Ya estaba el padre de las tinieblas listo para
encender su cartucho de azufre y mostrarse a los que se aproximaban cuando
súbitamente, a la luz de una antorcha nacida de la nada, vio emerger la imagen
peluda, armada de negros cuernos y larga cola, del auténtico Satanás.
No se
reponía todavía de la sorpresa cuando experimento en las posaderas la mordedura
de un fuego que le quemaba las entrañas, y que no era más que un tizón al rojo
vivo que diestramente acababa de aplicarle en esa región uno de los pescadores;
pues ya supondrá el lector que los sanfrancisqueños eran los autores del
contraataque diabluno.

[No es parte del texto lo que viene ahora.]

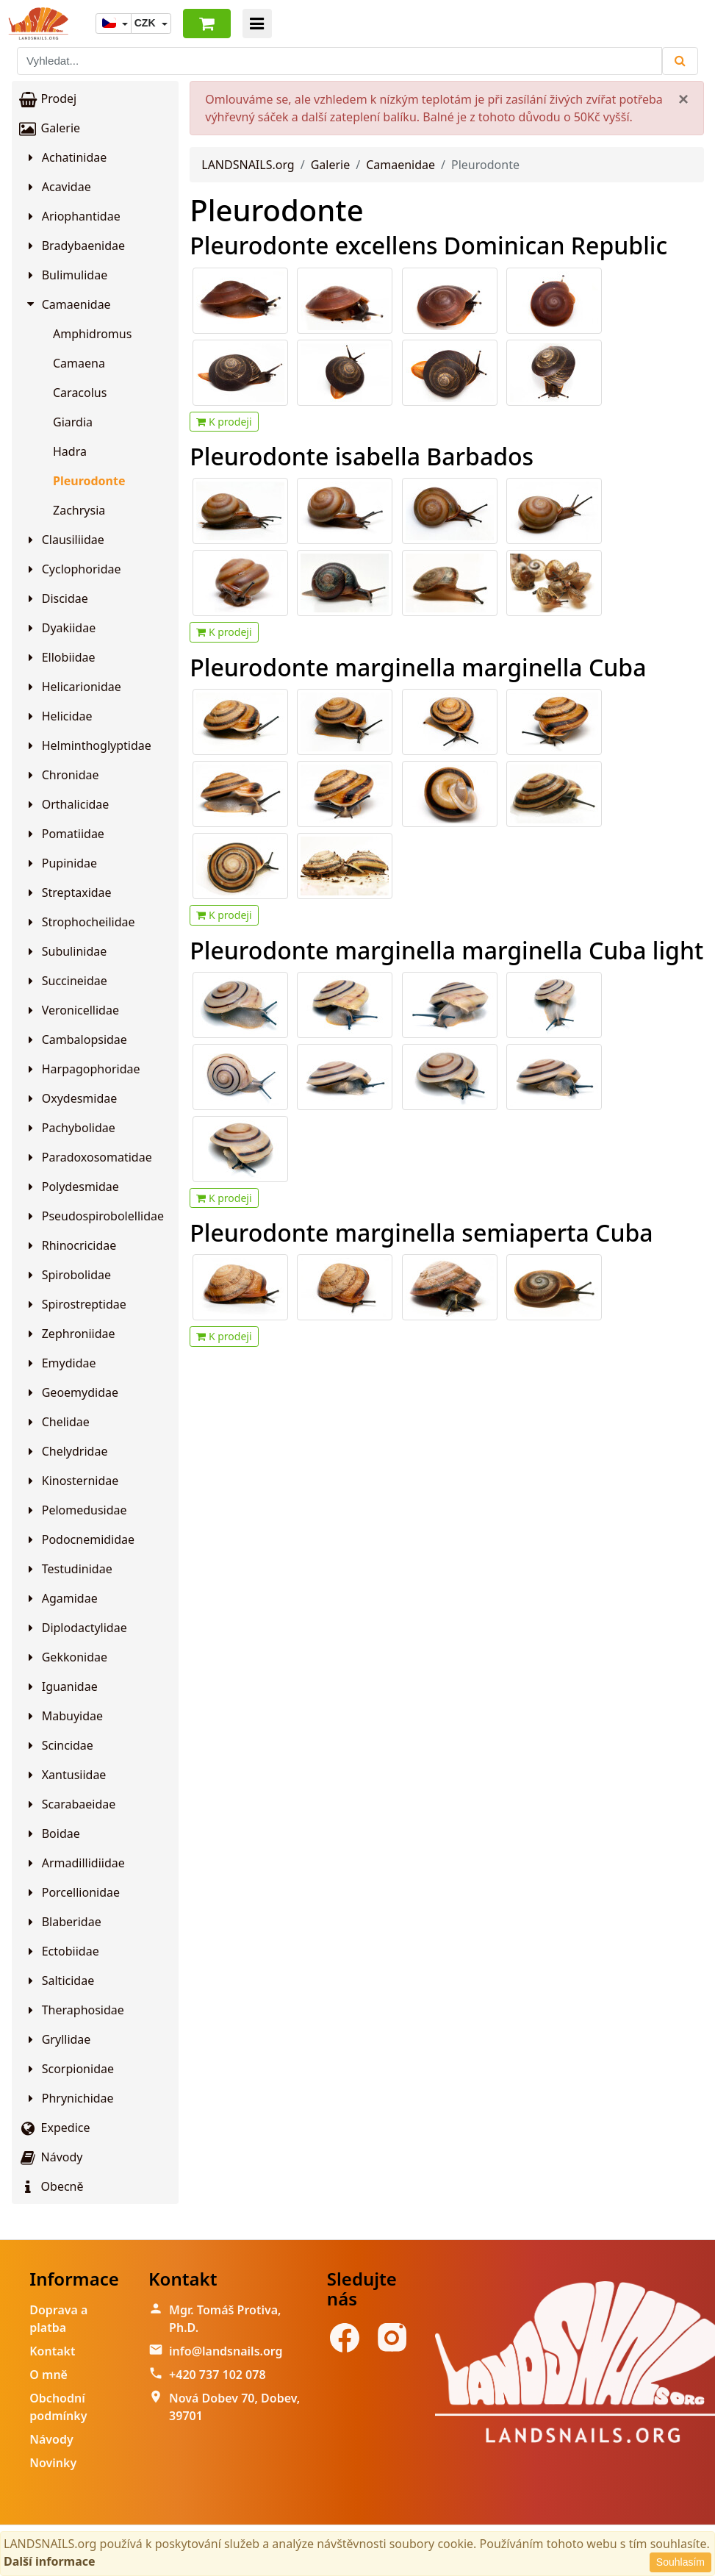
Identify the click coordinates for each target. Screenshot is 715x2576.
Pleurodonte (89, 481)
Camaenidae (67, 304)
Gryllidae (57, 2039)
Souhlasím (680, 2562)
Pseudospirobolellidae (94, 1216)
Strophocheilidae (79, 922)
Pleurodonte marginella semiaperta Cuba (421, 1232)
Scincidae (58, 1745)
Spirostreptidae (75, 1304)
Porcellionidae (72, 1892)
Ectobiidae (61, 1951)
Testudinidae (68, 1569)
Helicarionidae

Presa de un pánico indescriptible, el cavernícola sólo
atinó a decir: -“¡Jesús, el diablo quiere llevarme!”- y, profiriendo aullidos
demoníacos, emprendió velocísima carrera, comparados con la cual los récords
olímpicos no son sino juegos de niños.
A la
noche siguiente, los pescadores se apostaron en el callejón, y, aunque montaron
guardia hasta el alba, el diablo no apareció por ningún lado.
Sin
embargo, al poco tiempo de la vergonzosa retirada del adversario, se averiguó
que un prominente personaje de la localidad se debatía entre la vida y la
muerte a causa de una extraña y repentina enfermedad que, en forma de llagas,
se le manifestó en los glúteos, aparentemente producidas por quemaduras
profundas.
El
individuo sanó porque, según opinión del vulgo, se arrepintió de sus culpas y
donó a una institución par pobres un lote de joyas, entre las cuales muchos
creyeron reconocer las que ofrecieron al diablo junto al árbol.
Así fue
ahuyentado el Ángel Malo de su madriguera de San Martín.
Y
solamente quedó como recuerdo de los sucesos acaecidos el sugestivo nombre de
Callejón del Diablo con que se designó durante largos años al siniestro
recoveco antes de que, con el avance de la urbanización, desapareciera
definitivamente de la red de vías pintorescas de la ciudad.